[Saved entries]
====================

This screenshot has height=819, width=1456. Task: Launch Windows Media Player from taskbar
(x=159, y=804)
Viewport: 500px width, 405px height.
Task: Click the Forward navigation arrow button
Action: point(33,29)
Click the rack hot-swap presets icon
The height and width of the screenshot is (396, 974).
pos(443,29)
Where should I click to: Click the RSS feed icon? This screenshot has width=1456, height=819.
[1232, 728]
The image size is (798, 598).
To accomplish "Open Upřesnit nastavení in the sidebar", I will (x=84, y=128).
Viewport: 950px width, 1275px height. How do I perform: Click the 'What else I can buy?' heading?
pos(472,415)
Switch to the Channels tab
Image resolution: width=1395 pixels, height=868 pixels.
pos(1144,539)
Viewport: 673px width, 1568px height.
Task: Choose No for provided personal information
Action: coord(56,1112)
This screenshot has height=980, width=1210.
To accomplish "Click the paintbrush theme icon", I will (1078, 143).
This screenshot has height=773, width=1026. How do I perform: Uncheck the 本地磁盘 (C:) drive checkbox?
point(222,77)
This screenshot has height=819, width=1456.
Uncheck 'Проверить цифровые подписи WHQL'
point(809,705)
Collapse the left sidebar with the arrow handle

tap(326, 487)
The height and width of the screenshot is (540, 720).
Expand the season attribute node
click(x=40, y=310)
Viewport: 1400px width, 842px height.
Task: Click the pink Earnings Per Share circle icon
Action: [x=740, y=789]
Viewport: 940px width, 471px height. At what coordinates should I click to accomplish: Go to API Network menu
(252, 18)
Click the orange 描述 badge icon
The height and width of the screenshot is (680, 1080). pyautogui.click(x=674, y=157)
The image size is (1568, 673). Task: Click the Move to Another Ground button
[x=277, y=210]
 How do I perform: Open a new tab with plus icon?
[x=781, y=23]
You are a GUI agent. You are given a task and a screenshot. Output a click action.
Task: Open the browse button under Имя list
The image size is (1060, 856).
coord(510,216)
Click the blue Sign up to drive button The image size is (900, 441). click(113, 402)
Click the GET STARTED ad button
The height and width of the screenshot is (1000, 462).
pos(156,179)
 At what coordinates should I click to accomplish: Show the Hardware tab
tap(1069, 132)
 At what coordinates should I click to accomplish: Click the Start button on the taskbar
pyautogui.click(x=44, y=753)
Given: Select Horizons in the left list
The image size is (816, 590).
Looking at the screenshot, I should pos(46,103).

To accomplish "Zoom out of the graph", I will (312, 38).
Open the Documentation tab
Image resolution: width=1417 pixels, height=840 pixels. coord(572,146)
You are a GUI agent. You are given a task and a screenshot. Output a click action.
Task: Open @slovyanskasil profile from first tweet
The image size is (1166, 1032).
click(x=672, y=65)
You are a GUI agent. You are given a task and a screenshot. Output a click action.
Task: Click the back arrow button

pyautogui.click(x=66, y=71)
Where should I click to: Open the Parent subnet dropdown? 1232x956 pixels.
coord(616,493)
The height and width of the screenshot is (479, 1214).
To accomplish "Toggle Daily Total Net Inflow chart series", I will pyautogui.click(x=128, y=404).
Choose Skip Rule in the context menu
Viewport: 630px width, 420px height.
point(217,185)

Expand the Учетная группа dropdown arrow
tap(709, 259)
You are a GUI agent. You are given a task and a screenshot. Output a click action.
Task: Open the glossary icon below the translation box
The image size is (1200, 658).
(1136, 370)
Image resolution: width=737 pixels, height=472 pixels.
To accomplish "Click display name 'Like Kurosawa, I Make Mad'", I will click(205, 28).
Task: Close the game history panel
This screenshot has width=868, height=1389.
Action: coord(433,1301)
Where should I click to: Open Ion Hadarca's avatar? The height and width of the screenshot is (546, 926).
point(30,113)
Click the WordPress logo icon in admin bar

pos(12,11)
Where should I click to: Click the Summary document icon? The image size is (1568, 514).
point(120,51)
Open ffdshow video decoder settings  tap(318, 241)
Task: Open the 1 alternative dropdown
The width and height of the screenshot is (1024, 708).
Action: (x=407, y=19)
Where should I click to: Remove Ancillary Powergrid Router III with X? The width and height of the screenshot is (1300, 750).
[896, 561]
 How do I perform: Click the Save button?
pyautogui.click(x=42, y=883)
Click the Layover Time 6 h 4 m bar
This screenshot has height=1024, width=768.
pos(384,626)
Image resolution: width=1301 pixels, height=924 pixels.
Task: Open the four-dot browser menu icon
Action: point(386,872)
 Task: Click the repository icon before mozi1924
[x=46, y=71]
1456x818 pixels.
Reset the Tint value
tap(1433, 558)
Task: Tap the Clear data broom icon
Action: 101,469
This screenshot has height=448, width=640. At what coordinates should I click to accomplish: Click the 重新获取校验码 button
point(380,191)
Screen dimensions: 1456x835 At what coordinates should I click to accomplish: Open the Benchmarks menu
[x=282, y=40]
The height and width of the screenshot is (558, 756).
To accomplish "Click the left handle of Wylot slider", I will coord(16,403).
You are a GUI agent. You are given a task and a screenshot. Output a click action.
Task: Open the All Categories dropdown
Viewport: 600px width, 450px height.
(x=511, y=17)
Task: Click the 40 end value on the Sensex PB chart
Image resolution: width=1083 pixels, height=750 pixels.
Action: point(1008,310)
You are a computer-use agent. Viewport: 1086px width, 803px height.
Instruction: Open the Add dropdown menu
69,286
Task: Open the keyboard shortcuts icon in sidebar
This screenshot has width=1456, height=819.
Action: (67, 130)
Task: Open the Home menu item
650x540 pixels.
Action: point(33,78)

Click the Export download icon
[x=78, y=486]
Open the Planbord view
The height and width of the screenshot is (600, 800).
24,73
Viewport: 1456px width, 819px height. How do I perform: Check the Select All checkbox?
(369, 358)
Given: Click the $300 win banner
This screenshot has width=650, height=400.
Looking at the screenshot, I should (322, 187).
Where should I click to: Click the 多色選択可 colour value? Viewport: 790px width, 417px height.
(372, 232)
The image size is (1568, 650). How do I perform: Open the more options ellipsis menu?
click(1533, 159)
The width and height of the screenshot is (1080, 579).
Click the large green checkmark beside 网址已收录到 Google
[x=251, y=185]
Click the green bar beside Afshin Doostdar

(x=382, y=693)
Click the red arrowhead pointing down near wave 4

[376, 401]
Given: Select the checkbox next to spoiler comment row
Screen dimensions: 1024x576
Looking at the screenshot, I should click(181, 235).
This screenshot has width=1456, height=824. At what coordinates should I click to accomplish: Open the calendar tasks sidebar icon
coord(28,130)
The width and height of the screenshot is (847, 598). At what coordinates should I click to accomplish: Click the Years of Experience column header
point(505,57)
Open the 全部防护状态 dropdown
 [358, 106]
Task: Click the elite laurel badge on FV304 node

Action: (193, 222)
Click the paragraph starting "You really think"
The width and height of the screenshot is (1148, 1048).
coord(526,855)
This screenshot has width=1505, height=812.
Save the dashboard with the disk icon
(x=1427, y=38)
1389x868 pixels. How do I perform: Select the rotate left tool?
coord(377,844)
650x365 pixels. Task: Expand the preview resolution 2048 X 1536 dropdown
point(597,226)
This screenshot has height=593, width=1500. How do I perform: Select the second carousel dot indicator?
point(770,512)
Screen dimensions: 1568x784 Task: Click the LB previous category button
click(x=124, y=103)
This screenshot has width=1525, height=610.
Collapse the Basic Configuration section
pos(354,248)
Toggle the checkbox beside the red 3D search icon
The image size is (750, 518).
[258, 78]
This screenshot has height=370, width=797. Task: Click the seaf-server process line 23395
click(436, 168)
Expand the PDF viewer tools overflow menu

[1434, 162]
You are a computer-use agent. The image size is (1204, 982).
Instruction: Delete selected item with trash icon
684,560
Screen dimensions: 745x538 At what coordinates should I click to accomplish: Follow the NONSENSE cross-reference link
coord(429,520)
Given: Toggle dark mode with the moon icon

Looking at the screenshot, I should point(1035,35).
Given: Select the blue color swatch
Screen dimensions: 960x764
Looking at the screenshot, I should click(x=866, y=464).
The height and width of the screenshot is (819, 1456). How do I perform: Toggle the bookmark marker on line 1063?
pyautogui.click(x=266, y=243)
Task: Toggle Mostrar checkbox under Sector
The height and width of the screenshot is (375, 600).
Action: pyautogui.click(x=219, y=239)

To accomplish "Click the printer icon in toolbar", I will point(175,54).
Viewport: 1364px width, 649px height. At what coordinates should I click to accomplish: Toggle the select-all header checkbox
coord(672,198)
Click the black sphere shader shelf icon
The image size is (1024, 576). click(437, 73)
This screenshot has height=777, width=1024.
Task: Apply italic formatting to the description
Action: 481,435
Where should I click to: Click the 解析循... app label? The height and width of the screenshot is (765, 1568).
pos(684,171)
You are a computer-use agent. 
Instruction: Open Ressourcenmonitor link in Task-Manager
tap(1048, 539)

====================

■ Prompt ■
Can you retype the listing, starting at its first line and ending at the line that contains "will (1078, 143).", with both of those lines included?

■ Completed exercise ■
This screenshot has height=819, width=1456. Task: Launch Windows Media Player from taskbar
(x=159, y=804)
Viewport: 500px width, 405px height.
Task: Click the Forward navigation arrow button
Action: point(33,29)
Click the rack hot-swap presets icon
The height and width of the screenshot is (396, 974).
pos(443,29)
Where should I click to: Click the RSS feed icon? This screenshot has width=1456, height=819.
[1232, 728]
The image size is (798, 598).
To accomplish "Open Upřesnit nastavení in the sidebar", I will (x=84, y=128).
Viewport: 950px width, 1275px height. How do I perform: Click the 'What else I can buy?' heading?
pos(472,415)
Switch to the Channels tab
Image resolution: width=1395 pixels, height=868 pixels.
pos(1144,539)
Viewport: 673px width, 1568px height.
Task: Choose No for provided personal information
Action: coord(56,1112)
This screenshot has height=980, width=1210.
To accomplish "Click the paintbrush theme icon", I will (1078, 143).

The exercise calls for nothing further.